Shermineh Ghasemi, Secretary of Computational Intelligence, IEEE Toronto Section:
It’s easy for us to get caught up in negative patterns, versus seeing what positive changes you can make. Especially for women and minorities, we need to learn to see challenges as stepping-stones instead of hurdles. They really can bring you experience and closer to your goals.
Julia Wagner, Chair IEEE University of Toronto Student Branch:
By studying engineering, I feel that my future has unlimited possibilities with the fields I can work in and the impact I can have on the world. While being an engineer can be challenging, I look forward to the rewards of doing complex work and providing an example to women interested in pursuing a career in engineering.

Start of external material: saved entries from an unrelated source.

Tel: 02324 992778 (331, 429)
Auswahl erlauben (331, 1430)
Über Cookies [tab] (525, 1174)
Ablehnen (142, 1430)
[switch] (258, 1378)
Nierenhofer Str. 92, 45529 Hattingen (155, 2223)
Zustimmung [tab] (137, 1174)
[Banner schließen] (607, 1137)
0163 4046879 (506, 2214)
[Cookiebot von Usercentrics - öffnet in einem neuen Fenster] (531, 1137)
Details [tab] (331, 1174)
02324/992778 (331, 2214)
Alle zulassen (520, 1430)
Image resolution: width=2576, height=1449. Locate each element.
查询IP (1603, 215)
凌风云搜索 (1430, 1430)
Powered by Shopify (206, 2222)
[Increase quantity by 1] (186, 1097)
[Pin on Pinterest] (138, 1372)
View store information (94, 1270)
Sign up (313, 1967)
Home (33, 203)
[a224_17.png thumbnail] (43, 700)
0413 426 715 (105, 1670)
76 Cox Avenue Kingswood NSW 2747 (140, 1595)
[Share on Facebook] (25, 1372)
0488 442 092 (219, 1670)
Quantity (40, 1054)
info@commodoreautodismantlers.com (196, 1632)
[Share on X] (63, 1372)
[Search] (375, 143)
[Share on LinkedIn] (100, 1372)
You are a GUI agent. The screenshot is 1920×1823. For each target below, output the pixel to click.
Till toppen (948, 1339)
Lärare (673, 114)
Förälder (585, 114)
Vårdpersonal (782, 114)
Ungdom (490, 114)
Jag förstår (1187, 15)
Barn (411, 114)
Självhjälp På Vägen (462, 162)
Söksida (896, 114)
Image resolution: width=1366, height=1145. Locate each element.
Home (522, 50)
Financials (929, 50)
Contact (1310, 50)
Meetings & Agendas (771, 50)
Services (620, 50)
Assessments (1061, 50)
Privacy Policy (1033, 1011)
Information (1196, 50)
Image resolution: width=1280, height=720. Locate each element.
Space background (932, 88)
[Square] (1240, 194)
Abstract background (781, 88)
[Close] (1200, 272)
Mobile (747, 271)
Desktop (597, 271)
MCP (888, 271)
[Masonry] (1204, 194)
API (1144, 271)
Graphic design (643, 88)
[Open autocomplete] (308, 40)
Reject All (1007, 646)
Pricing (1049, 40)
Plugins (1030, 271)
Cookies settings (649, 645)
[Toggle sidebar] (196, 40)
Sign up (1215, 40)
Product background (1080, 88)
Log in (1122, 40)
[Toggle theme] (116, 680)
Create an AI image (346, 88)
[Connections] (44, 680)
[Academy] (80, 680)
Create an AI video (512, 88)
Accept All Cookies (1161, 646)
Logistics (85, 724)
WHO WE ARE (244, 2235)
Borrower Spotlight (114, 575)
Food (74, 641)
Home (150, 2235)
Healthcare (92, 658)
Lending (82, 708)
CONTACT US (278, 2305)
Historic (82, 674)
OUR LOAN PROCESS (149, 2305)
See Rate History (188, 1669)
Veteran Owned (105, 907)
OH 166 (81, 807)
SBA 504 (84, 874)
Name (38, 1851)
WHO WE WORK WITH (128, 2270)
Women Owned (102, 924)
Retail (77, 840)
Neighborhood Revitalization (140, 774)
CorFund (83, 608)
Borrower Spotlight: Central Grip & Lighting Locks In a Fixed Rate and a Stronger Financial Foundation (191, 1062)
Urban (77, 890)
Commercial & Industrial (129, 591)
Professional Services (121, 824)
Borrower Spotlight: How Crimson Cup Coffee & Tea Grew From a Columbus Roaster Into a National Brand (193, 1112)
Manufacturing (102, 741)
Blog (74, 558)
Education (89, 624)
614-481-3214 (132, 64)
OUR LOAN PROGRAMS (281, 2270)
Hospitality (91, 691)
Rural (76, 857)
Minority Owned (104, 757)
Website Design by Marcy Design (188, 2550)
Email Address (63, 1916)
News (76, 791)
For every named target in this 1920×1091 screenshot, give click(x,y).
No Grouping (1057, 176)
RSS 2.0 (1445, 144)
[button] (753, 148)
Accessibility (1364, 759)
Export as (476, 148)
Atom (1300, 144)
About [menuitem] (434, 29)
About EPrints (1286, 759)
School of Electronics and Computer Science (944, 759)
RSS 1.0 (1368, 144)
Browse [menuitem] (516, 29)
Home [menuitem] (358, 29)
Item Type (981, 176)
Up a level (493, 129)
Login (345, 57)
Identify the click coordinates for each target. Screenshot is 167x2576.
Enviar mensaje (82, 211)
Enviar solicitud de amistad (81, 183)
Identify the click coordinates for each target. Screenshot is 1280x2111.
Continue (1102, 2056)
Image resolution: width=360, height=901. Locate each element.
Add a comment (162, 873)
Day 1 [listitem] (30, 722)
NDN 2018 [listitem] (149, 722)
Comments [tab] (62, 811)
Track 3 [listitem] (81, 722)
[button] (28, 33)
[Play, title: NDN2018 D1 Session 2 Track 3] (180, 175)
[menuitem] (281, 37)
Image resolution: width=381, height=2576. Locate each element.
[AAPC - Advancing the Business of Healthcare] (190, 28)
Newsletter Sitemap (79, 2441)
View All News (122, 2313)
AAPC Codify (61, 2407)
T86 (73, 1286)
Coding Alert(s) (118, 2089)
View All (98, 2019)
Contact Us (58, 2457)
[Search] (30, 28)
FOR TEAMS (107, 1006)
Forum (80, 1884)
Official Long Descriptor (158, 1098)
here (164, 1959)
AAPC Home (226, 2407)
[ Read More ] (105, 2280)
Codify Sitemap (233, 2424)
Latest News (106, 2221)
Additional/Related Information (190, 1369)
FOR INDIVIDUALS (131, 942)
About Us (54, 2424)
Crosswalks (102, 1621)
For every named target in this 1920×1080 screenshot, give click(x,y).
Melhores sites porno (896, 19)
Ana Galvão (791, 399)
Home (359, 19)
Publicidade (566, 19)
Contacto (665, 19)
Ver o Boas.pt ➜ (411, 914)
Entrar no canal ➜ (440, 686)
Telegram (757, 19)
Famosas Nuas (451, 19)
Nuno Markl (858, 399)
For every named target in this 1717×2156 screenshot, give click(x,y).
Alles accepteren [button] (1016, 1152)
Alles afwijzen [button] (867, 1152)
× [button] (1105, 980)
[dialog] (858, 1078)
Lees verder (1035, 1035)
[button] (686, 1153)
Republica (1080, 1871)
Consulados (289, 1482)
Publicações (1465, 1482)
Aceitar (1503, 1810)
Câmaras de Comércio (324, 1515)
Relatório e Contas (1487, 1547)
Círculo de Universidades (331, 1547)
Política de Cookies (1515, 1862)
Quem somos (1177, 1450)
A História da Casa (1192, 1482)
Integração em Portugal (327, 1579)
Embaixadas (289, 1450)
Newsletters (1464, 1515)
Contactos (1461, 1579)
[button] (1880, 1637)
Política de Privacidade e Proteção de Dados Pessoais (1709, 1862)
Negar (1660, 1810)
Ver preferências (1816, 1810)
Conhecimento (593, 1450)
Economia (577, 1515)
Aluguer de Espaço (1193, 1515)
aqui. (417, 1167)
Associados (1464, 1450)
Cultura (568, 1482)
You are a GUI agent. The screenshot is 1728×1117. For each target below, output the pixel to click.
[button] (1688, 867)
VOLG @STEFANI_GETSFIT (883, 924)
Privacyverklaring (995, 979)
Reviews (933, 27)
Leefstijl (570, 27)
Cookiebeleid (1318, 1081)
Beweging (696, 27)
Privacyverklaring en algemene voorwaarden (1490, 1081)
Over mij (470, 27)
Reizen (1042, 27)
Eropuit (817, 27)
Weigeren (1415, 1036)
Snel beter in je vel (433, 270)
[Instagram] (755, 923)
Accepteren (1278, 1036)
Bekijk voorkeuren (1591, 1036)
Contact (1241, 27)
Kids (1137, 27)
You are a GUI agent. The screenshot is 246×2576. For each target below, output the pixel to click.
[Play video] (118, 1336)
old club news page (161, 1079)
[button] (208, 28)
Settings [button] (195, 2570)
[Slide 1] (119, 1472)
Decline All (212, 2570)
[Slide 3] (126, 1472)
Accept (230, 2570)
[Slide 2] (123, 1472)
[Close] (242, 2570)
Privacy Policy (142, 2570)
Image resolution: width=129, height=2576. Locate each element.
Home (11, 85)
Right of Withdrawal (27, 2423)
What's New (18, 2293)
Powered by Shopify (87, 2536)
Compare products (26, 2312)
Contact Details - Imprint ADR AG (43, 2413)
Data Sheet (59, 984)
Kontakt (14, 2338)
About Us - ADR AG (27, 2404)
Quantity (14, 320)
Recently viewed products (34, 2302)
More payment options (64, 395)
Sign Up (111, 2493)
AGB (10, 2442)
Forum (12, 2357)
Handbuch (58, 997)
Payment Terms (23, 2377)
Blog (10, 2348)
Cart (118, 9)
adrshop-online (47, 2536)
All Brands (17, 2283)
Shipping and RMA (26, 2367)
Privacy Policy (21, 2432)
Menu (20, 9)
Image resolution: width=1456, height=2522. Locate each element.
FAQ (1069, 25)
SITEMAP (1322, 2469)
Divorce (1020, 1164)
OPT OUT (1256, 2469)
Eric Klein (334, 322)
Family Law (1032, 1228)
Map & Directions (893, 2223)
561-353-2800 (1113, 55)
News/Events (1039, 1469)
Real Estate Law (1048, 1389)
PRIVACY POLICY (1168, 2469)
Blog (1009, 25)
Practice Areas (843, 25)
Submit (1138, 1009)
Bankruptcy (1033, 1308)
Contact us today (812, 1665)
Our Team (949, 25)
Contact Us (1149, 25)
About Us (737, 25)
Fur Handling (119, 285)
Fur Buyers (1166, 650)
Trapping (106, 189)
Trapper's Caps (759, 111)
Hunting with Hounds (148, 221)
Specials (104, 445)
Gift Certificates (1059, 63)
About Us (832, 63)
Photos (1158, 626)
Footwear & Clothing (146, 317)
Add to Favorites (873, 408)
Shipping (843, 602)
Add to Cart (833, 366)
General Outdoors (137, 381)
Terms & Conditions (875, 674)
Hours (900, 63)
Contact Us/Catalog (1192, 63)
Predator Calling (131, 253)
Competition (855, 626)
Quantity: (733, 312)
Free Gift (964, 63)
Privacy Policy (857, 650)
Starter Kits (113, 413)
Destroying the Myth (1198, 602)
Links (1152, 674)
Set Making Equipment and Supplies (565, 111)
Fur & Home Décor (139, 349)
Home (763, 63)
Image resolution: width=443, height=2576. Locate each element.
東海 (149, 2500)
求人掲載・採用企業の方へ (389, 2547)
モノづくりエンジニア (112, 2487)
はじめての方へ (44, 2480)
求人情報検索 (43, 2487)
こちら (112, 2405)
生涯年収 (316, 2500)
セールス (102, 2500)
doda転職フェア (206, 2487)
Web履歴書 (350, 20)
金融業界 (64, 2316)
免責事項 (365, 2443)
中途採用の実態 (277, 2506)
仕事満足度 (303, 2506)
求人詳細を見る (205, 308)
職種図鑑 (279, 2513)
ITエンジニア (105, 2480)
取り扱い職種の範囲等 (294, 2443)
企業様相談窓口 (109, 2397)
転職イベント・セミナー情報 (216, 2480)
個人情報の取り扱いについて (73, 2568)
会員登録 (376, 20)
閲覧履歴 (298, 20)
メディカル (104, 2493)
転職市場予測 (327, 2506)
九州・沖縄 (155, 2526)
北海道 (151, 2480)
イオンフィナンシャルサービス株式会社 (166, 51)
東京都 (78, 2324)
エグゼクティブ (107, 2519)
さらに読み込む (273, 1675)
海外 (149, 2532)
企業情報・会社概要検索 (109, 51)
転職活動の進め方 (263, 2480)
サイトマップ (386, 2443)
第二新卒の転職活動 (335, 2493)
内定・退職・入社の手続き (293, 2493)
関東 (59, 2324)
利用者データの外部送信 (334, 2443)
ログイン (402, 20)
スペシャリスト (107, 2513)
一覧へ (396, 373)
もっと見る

Younas Abbas, Vice Chair, Computer Chapter, IEEE Toronto Section:
Engineering is at its pinnacle and we are in the position to find cures for diseases, elevate the suffering from those parts of the world where hunger, poverty, lack of education and absence of basic necessities of life are ailing humanity. The world has come so far with the help of technology overcoming numerous problems which were a dream in the past centuries. The evolution of science has helped humanity to explore the galaxies, go deeper into the oceans, finding ways to save the endangered species of our home planet earth and about finding new homes for humanity on other planets.
No matter which direction humanity would pursue, women have been playing a great role to bring us to the next level. From centuries, women like Fatima Al-Fihri who belongs to a migrant community in Fes, Morocco established the first degree-granting education institute (recognized by UNESCO and Guinness World Records) in the year 859 to Maire Curie (Marie Salomea Skłodowska Curie 1867-1934) a great physicist and chemist, Edith Clarke an electrical engineer, Grace Murray Hopper a computer scientist, Katherine Johnson, Chien-Shiung Wu, Rosalind Franklin. The list is very long. They were never a step behind to serve humanity and still playing their part. Recently in west Germany when a couple, Sahin and Tureci, founder of BioNTech breakthrough in finding the cure for COVID-19 it has proved that women are a crucial counterpart for curing humanity.
These great women and a lot more I wasn’t able to mention, deserved to be recognized well. The world still needs to learn that equality in every form is necessary to be treated everywhere and humans should not be identified on the basis of their gender, race, color, or anything else but what actually they do.